Yesterday I had a birthday. Over all it was a good day. I am not impressed with how the digits keep getting bigger, but alas there isn’t much I can do about that: as Cher likes to croon “If I could turn back time”… but I digress (oh and about the ear worm, you are most welcome 😉 )
It’s a funny thing getting older. As little kids we don’t really understand the passing of time and are just excited about having a special day just for us: presents, cake, games and fun (and sometimes it’s all a bit overwhelming for wee ones).
Then we we hit around the 9 year mark and we are so excited to be getting older because we are that much closer to the milestones that add up to adulthood and all the fun we think it represents: freedom, staying up late, cool clothes, for us girls boobies, high heels, makeup, romanticized notions of first dates and so on (not sure what guys want out of aging… probably some of the same things?).

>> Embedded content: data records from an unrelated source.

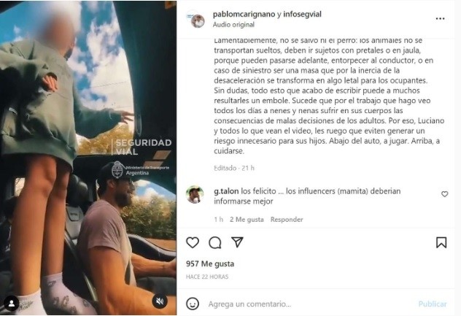The image size is (461, 316).
Task: Open the three-dot more options menu
Action: tap(440, 18)
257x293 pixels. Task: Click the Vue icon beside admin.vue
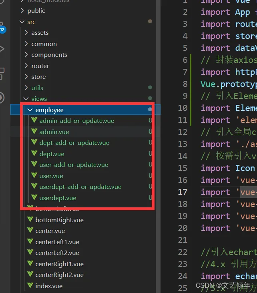pyautogui.click(x=34, y=132)
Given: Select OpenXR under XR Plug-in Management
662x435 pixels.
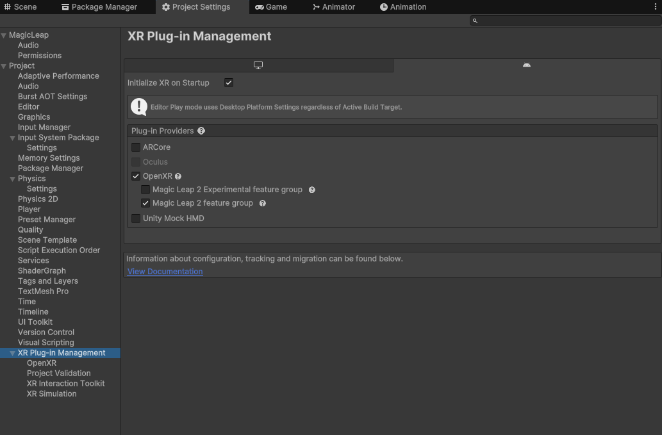Looking at the screenshot, I should click(x=41, y=363).
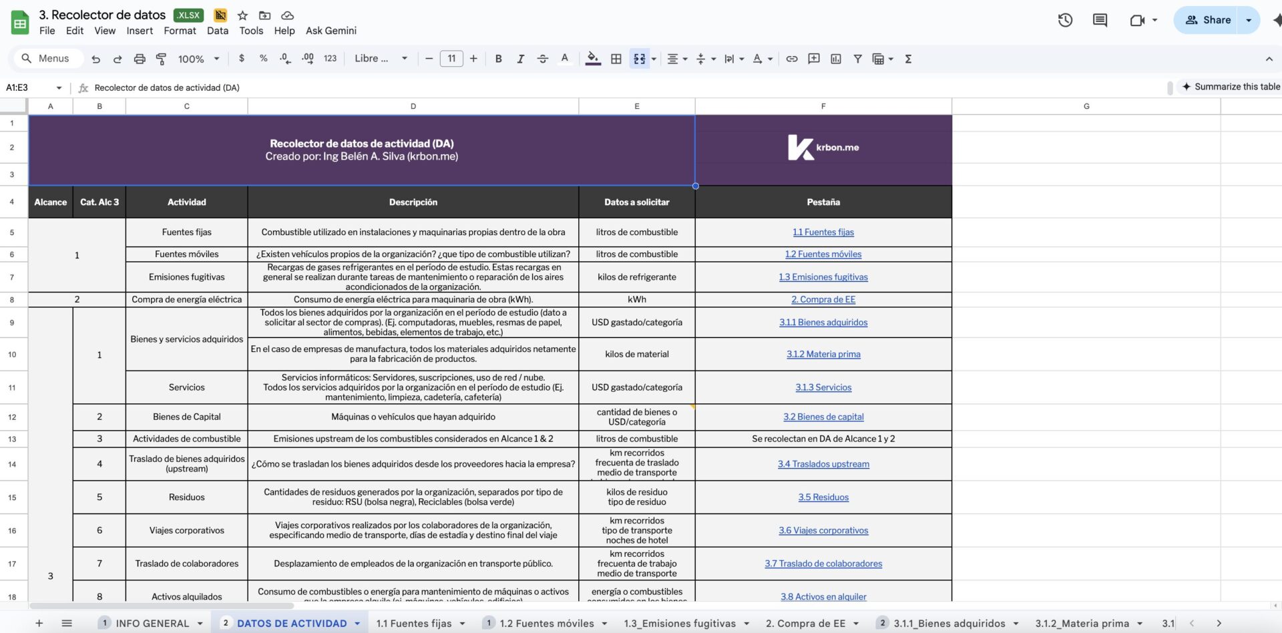This screenshot has height=633, width=1282.
Task: Open version history clock icon
Action: click(x=1065, y=20)
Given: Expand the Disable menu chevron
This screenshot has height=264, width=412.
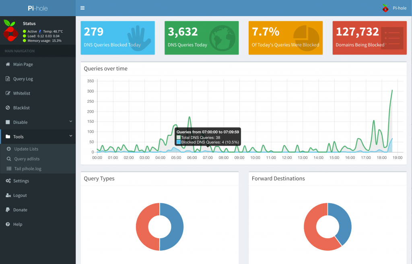Looking at the screenshot, I should click(70, 122).
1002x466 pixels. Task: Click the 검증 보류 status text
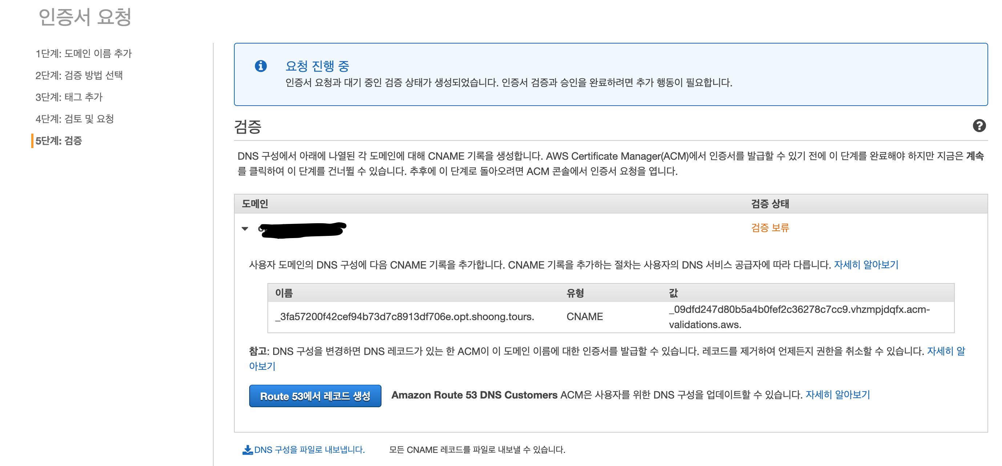pos(769,228)
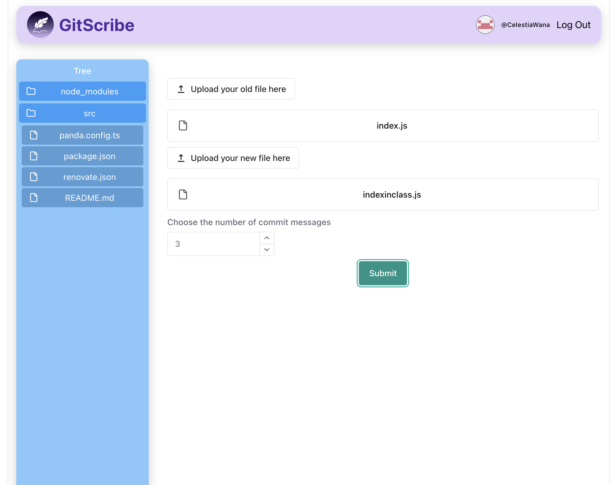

Soon we find we are adults, and maybe we have children of our own and kind of loose ourselves, our birthdays become secondary, they just don’t mean as much, they are no longer about a day for us but become a day for and about our kids.
Then one day we realize the kids are nearly grown themselves, they don’t get all excited about your special day any more, there are no longer crazy homemade gifts that we love in-spite of the fact that we have no idea what they are. The excited squeaky Happy Birthdays & homemade cards have given way to a more subdued greeting, a store bought card and a nicely wrapped box of chocolates (or some such thing). And we realize we are just celebrating another step towards empty nest syndrome, gray hair and wrinkles, and perhaps we feel a wee bit ripped off by life.
I was not looking forward to my birthday this year. I just wasn’t feeling it. But you know what. I don’t feel ripped off by life, I feel loved by my family and friends. It really was a good day. ❤
And just because….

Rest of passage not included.